The literature contains only few specific studies about children with nodular HT, and the available data on the occurrence of thyroid cancer in HT refer almost exclusively to adults.

The only available study aiming to analyze the relationships among HT, thyroid nodules, and cancer in a large population of pediatric patients has recently demonstrated that nodular disease occurs in 31.5 % of young patients with HT, while cancer occurs in 3 % of cases and in 9.6 % of the subset with nodules, with papillary carcinoma being the most common histological type [55]. This cancer prevalence in HT patients is equal to or higher than that reported in other pediatric studies [61, 62] and much lower than that found in other study populations consisting primarily of adults [63].

Among the children of that series [55], the diagnostic accuracy of FNAC in differentiating benign from malignant lesions was 94.4 %, with a sensitivity of 88.9 and a specificity of 100 %. Other two factors that were significantly associated with cancer risk were the clinical finding of locoregional lymphadenopathy and the US evidence of nodular growth under L-T4 therapy. No other clinical, biochemical, or US factors were significantly predictive of cancer risk (Table 16.3).

Overall, the most recent findings on the links between HT, nodular disease, and thyroid cancer do not support the hypothesis [64] that the lymphocytic infiltration of thyroid gland, which is typical of HT, may play any protective role against proliferation of cancerous cells.

The evolution over time of biochemical pictures is conditioned by presentation patterns and may significantly vary according to them.

Among the HT children presenting with biochemical euthyroidism, 42 % remain persistently euthyroid after a 5-year follow-up, and 52 % develop over time an SH condition, whereas only 6 % become overtly hypothyroid [4]. The presence of goiter and elevated TGAbs at presentation, together with progressive increase in both TPOAb and TSH serum levels, may be predictive factors for a future deterioration of thyroid function [4].

Among the children presenting with HT-related SH, the risk of deterioration over time of thyroid function is even higher, even though the process is very slow and not predictable in the single case [65]. The coexistence of additional risk factors such as celiac disease, elevated baseline TSH, and TPOAb serum levels further increases such a risk 3.4–4.0 fold [65]. Therefore, it can be argued that HT children with SH and additional risk factors should be followed up with periodical TSH measurements [65], since the risk of worsening thyroid function over time is higher in the SH children with an underlying HT than in those with no underlying thyroid disease [9, 66, 67]. This inference is supported by the most recent reviews on SH [68–70].

In the children presenting with HTx, a definitive resolution of hyperthyroidism is generally observed on average 8 months after Htx diagnosis, even though there is a wide variability between subjects [60]. Hyperthyroid phase in children with Htx is always followed by definitive resolution (Fig. 16.1) and evolves to permanent euthyroidism or hypothyroidism, with no relapses [60].

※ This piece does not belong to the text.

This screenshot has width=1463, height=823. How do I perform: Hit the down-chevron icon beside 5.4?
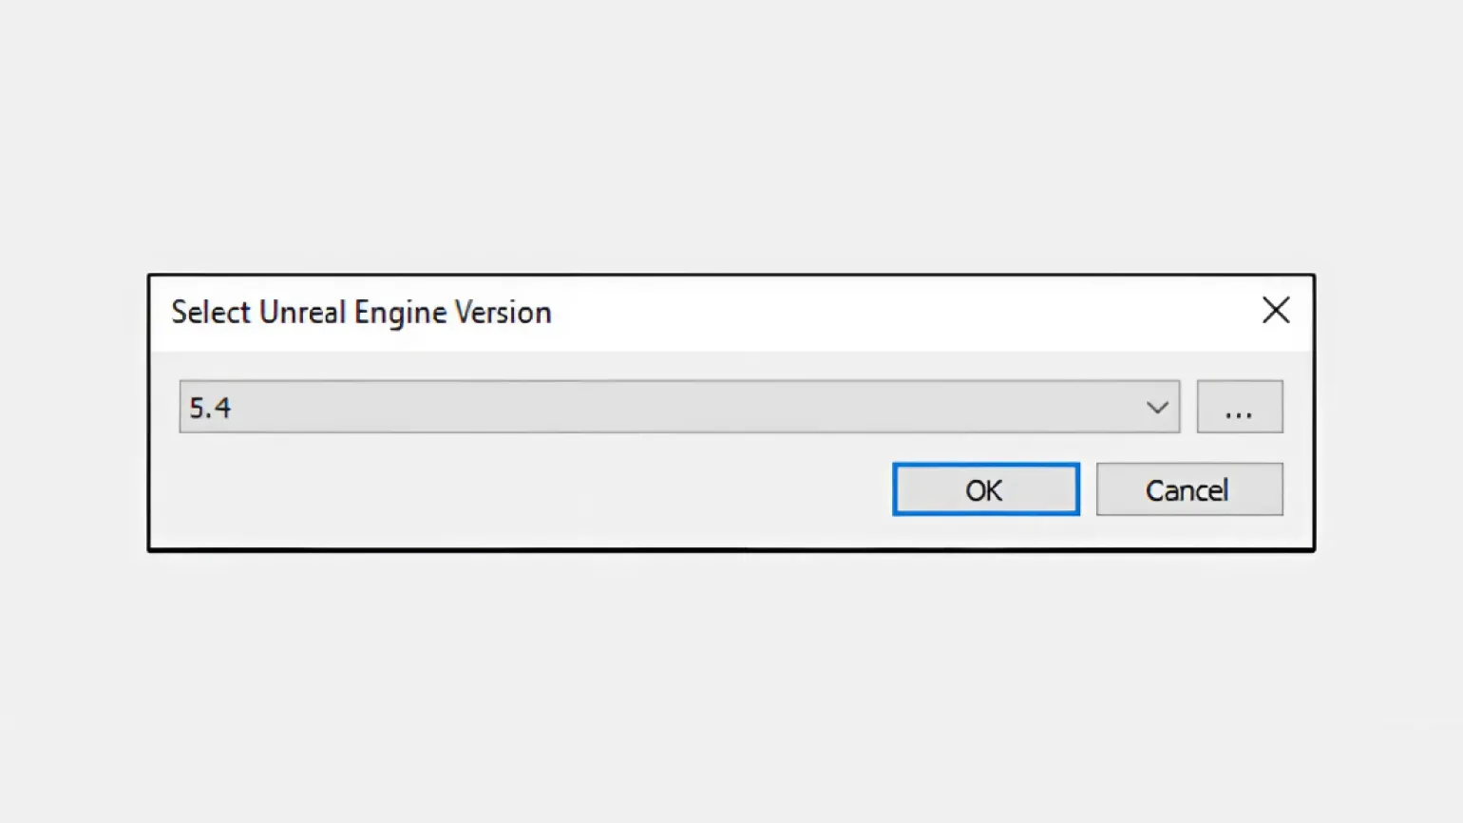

Finally, in the cases presenting with HT-related subclinical hyperthyroidism, this biochemical picture may spontaneously resolve in the majority of cases within the first 24 months after HT diagnosis (Fig. 16.1), and the risk of a progression toward clinically overt hyperthyroidism has to be considered very low, irrespectively of both TSH and FT4 baseline serum levels [71].

Long-term prognosis is variable, with remission, recurrence, and evolution into permanent hypothyroidism all being described [7]. However, according to the historical study by Rallison et al. [72] based on 61 children and adolescents between 11 and 18 years, the long-term evolution of HT after a 20-year follow-up is characterized by a permanent remission in 33 % of cases, while in the remaining 67 % of patients the thyroid injury persists over time. This evolutive trend does not seem to be conditioned by L-T4 therapy [72].

SH is a common clinical problem that is caused by the same thyroid disorders that cause overt thyroid failure and especially HT (Table 16.4). Its average worldwide prevalence has been reported to be in the range 4–10 % in large general population screening surveys [73], 7–26 % in the elderly [74], and <2 % in childhood and adolescence [75].